▶ _SHORT TASK_
Can you put the material into a JSON list of strings, one string per line, starting with its first line and going on through the line containing "pyautogui.click(x=789, y=78)", with blank lines left out?

▶ _DATASET RECORDS_
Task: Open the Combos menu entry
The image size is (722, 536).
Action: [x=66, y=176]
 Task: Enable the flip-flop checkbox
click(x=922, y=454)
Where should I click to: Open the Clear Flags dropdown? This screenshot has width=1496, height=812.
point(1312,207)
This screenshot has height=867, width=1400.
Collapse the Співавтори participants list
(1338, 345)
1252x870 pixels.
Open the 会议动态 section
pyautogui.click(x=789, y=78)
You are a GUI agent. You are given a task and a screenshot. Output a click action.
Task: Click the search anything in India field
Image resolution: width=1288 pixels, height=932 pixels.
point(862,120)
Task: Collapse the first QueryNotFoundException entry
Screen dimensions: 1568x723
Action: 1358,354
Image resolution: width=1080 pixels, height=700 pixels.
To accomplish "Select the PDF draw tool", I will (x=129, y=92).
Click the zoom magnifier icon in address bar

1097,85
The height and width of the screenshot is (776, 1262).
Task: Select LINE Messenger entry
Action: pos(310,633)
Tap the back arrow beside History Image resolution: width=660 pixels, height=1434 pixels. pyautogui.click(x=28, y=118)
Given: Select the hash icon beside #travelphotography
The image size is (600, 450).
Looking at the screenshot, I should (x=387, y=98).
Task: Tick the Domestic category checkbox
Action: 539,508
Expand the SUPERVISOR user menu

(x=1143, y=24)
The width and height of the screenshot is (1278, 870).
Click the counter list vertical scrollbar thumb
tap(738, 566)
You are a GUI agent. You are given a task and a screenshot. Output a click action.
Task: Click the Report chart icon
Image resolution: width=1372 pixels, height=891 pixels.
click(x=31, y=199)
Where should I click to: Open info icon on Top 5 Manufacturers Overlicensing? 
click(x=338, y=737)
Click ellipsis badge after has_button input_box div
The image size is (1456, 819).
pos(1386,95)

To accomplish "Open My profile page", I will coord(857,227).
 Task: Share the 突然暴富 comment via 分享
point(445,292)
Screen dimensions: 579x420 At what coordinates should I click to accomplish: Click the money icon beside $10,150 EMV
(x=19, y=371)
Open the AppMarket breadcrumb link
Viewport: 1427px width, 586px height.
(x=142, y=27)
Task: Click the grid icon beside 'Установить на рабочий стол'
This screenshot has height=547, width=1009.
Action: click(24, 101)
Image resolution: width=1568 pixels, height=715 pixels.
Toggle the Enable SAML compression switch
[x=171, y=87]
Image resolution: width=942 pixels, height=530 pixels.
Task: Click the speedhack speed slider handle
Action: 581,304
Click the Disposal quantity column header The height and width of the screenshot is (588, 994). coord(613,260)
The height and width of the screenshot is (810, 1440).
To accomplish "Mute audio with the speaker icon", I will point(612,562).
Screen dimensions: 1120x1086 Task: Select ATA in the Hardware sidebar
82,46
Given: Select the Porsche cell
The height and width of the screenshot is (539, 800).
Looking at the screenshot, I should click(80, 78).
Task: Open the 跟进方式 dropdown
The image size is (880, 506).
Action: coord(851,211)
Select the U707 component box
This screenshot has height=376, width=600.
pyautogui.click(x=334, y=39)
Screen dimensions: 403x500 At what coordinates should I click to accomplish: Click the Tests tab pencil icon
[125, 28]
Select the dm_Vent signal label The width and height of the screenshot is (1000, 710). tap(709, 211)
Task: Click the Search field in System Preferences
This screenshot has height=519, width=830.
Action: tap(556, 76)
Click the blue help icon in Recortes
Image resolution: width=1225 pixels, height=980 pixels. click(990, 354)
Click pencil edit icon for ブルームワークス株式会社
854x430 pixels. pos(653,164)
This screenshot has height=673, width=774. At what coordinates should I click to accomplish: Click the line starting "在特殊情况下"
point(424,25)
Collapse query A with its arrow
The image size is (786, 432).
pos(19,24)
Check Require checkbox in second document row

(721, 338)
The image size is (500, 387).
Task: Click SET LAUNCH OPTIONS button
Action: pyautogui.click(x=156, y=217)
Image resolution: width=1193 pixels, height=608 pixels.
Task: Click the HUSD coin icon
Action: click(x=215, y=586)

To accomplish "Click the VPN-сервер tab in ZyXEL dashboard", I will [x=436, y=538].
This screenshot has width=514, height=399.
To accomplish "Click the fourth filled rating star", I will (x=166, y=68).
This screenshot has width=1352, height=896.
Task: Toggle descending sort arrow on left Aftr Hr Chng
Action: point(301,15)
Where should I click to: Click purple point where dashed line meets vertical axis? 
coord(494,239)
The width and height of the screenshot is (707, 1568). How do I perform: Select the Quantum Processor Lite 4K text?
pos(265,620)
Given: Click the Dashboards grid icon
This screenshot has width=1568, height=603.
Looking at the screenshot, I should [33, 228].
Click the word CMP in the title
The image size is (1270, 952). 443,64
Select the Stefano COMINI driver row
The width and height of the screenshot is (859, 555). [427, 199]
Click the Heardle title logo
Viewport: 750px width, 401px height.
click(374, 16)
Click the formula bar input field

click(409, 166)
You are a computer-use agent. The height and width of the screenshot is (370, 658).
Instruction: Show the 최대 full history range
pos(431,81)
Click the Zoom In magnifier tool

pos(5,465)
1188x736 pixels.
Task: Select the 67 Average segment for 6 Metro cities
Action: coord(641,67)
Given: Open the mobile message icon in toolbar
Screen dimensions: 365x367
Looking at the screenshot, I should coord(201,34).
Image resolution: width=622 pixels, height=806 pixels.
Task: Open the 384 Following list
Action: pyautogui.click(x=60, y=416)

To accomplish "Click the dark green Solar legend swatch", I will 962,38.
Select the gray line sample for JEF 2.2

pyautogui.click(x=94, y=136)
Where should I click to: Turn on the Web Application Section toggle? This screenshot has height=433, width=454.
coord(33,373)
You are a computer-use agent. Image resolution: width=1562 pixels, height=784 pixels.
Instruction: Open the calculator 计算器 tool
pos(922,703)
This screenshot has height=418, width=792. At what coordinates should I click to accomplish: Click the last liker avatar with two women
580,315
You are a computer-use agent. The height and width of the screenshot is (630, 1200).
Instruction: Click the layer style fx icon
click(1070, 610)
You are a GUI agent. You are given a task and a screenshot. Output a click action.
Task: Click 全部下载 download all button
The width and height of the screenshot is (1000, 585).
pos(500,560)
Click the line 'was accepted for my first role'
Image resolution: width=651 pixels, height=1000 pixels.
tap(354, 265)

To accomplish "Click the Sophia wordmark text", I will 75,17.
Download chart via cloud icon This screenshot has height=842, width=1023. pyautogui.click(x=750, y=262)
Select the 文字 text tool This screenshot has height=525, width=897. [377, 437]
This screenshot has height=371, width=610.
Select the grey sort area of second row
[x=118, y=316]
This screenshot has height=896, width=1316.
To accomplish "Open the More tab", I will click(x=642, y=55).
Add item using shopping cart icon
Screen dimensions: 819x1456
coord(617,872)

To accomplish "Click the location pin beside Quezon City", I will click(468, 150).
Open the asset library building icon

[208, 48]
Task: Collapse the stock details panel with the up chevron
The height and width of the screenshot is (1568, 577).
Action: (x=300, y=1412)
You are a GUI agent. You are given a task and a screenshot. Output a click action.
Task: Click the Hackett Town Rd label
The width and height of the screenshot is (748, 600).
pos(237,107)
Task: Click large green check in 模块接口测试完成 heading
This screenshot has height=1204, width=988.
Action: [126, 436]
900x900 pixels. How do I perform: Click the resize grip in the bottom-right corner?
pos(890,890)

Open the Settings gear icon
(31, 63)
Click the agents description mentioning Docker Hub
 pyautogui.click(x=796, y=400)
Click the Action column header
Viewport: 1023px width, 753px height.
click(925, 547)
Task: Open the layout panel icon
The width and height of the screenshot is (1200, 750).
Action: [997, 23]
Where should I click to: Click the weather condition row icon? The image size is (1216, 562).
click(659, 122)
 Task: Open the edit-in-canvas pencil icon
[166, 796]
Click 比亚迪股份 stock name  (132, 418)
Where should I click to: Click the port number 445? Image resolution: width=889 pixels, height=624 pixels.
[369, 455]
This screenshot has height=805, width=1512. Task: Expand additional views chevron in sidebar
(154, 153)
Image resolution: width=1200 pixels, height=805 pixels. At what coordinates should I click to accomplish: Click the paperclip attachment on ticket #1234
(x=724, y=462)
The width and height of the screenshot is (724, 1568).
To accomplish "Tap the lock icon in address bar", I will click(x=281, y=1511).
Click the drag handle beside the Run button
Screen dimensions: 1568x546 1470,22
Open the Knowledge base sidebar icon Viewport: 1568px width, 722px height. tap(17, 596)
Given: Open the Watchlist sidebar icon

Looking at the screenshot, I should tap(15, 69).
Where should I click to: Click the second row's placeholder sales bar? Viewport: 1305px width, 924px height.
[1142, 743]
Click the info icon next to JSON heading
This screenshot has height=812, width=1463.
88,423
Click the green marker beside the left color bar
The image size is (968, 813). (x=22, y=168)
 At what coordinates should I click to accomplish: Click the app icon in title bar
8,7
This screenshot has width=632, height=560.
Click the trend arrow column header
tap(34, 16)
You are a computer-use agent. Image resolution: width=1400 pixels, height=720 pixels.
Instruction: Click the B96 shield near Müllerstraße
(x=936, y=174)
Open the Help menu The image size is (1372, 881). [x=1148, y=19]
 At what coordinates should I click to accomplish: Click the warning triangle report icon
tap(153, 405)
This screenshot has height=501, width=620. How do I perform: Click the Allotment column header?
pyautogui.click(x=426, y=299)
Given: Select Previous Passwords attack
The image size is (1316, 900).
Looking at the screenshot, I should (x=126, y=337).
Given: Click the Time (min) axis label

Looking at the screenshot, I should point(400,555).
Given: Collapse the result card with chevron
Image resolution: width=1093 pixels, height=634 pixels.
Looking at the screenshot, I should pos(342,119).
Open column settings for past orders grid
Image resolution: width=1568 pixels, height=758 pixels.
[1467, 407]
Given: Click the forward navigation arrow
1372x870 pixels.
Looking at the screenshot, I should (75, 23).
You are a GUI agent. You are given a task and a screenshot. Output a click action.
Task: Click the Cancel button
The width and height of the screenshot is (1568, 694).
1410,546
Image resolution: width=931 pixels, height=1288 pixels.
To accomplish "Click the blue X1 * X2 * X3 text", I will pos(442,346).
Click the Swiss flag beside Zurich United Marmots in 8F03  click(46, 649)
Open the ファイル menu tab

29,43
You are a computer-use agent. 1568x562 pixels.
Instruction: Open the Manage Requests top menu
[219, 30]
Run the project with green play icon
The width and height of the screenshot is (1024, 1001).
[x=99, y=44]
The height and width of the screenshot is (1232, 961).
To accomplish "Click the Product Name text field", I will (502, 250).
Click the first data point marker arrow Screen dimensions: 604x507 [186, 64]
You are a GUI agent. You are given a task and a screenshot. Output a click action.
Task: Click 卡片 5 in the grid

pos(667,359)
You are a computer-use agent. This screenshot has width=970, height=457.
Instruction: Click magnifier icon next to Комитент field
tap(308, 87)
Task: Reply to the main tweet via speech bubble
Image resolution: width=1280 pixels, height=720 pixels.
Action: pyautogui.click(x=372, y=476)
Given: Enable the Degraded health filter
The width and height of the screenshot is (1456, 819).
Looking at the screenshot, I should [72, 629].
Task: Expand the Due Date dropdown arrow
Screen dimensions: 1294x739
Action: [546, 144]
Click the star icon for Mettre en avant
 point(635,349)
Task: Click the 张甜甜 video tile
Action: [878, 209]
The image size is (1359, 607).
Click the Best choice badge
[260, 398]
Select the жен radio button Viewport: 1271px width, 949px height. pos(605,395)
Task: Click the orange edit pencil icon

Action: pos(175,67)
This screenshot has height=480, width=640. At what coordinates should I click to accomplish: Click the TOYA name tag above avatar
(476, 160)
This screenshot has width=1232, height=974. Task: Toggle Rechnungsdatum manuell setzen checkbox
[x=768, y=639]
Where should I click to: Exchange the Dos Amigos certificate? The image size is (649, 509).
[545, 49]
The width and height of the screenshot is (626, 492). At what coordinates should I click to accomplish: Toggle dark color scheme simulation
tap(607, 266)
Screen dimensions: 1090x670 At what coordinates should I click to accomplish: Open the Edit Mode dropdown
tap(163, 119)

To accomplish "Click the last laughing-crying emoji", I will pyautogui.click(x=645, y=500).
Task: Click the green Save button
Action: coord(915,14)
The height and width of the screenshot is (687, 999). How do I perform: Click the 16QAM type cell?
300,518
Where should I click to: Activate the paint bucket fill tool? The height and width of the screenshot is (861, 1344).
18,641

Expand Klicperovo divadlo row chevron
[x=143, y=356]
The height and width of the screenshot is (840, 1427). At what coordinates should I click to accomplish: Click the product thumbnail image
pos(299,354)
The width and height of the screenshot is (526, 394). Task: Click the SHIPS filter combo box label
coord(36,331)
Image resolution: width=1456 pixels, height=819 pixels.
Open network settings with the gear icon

▶ _EXERCISE RESPONSE_
[
  "Task: Open the Combos menu entry",
  "The image size is (722, 536).",
  "Action: [x=66, y=176]",
  " Task: Enable the flip-flop checkbox",
  "click(x=922, y=454)",
  "Where should I click to: Open the Clear Flags dropdown? This screenshot has width=1496, height=812.",
  "point(1312,207)",
  "This screenshot has height=867, width=1400.",
  "Collapse the Співавтори participants list",
  "(1338, 345)",
  "1252x870 pixels.",
  "Open the 会议动态 section",
  "pyautogui.click(x=789, y=78)"
]